*** Block opens ***

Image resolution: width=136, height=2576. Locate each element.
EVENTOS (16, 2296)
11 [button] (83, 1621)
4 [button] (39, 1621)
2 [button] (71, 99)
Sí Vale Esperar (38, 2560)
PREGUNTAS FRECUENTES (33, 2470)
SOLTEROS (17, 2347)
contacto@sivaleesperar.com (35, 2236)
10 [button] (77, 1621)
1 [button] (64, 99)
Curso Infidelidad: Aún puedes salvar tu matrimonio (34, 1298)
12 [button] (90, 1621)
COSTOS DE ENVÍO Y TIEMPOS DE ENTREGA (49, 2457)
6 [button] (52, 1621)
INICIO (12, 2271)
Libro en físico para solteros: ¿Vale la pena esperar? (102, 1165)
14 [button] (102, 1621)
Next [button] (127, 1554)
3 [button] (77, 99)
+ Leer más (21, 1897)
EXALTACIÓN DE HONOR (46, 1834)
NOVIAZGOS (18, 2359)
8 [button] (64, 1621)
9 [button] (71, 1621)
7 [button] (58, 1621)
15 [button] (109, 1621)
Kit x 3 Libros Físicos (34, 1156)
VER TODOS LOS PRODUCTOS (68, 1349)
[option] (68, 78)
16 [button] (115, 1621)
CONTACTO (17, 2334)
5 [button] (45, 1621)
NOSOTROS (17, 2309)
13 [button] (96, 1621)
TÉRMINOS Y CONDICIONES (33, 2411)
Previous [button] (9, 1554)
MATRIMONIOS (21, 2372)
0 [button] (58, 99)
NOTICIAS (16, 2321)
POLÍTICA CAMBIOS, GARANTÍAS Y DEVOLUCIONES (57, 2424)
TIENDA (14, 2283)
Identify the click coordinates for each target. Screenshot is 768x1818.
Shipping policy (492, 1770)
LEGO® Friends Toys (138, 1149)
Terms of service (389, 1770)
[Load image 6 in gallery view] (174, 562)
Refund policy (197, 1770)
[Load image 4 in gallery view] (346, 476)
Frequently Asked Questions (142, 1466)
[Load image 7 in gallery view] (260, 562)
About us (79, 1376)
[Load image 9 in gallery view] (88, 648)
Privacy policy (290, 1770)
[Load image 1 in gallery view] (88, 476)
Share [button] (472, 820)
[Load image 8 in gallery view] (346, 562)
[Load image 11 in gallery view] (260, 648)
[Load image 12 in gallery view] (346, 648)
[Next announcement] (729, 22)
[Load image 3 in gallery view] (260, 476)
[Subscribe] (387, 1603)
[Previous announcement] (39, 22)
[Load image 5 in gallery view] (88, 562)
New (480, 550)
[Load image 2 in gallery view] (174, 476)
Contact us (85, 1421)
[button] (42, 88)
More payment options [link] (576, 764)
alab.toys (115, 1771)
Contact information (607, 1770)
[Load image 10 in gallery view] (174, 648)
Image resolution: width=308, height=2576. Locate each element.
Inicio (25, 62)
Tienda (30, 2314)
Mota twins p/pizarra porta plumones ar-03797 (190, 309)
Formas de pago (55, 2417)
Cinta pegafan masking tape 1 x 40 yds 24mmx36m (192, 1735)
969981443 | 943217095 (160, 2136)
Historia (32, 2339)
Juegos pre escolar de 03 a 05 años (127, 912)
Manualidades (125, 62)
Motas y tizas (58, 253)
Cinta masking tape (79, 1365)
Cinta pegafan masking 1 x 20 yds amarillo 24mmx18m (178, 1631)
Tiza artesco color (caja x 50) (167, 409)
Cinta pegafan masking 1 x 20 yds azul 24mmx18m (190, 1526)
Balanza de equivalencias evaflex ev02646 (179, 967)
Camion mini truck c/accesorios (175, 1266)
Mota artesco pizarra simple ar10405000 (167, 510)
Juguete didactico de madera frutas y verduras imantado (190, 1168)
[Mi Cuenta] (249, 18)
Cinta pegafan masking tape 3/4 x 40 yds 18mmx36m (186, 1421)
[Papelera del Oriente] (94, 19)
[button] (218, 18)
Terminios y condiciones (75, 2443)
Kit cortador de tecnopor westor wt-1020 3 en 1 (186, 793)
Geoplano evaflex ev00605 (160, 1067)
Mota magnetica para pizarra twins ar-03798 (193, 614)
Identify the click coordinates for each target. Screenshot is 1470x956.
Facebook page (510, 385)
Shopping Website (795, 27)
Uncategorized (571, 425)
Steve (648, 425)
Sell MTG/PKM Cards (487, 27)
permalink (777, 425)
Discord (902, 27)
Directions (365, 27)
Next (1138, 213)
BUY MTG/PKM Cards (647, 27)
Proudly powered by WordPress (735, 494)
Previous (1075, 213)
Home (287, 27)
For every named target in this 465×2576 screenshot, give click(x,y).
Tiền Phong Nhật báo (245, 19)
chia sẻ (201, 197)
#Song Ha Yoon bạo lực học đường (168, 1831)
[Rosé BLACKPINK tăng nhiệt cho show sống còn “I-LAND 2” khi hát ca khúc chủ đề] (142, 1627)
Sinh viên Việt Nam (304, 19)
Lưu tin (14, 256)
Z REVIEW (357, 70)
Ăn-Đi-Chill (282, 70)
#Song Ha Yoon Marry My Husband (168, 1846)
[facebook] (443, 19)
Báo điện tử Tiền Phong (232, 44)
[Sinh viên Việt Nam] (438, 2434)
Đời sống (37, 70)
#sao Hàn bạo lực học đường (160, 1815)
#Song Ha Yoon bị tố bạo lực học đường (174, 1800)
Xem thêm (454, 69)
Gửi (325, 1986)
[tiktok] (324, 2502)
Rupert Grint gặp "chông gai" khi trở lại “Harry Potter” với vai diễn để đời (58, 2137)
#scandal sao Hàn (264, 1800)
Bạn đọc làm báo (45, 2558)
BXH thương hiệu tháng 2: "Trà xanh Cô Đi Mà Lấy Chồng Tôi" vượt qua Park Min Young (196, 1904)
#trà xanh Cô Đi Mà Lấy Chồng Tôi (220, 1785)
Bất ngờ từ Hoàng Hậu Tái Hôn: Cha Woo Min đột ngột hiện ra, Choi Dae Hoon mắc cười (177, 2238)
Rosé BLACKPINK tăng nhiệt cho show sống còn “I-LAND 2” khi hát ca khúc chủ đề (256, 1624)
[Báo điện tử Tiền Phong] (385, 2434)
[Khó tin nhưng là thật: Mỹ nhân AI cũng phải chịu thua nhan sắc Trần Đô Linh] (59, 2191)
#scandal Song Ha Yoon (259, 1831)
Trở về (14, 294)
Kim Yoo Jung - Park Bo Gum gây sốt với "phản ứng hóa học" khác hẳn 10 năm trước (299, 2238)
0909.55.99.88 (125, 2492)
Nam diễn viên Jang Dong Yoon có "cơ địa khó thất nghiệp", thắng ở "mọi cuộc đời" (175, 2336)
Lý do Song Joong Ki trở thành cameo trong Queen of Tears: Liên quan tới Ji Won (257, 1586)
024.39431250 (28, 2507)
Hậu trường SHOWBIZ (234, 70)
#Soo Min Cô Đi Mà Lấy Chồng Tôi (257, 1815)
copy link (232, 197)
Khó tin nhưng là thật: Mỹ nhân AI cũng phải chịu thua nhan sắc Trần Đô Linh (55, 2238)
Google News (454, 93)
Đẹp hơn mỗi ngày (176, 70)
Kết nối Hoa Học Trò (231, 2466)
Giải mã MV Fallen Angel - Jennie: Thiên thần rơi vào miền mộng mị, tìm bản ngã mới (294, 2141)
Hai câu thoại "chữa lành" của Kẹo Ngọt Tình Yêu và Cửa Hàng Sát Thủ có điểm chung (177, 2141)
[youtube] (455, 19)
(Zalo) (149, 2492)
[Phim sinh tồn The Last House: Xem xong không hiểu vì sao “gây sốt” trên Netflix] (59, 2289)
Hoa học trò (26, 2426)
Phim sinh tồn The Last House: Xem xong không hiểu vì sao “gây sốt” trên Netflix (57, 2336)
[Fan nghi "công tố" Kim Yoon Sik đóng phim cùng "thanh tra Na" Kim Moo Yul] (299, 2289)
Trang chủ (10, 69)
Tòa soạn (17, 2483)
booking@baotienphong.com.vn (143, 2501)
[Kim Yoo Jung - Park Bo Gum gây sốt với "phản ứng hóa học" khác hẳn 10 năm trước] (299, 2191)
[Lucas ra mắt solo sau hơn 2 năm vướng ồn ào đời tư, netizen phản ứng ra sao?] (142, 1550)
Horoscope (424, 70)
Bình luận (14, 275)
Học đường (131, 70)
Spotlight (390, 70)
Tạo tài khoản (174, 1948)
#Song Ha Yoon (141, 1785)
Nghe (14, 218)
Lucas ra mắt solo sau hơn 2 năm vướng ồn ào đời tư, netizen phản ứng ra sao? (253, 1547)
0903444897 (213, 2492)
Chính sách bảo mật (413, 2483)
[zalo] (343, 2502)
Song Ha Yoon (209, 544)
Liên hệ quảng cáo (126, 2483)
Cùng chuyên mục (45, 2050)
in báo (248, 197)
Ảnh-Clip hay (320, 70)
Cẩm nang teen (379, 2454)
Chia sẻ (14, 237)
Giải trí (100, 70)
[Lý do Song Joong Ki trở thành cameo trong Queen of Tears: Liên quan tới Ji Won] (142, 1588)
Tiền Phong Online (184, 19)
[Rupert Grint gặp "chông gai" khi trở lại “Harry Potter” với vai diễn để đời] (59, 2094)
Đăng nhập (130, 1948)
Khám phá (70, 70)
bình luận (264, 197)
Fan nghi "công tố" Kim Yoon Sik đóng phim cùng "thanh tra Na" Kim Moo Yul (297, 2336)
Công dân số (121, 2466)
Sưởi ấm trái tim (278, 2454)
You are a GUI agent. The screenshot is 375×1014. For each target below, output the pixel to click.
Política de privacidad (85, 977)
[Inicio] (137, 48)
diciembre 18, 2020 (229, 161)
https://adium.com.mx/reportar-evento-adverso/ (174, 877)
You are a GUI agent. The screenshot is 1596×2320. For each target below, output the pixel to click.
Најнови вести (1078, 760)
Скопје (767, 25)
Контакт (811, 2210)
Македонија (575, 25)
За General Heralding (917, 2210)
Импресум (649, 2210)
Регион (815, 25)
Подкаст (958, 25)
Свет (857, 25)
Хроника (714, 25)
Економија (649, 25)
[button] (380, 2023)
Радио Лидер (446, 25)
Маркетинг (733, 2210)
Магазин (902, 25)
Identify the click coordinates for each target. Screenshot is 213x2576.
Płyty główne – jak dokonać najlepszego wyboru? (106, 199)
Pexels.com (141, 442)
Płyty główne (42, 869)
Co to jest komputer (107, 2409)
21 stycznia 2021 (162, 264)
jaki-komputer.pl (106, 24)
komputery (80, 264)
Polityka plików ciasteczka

*** Block closes ***

> [EXERCISE]: Search the data for the string "Identify" and copy every line where it appears.

> [ANSWER BELOW]:
Identify the click coordinates for each target. Screenshot is 768x1818.
Identify the click coordinates for each target. Screenshot is 1470x956.
Identify the click coordinates for each target. Screenshot is 213x2576.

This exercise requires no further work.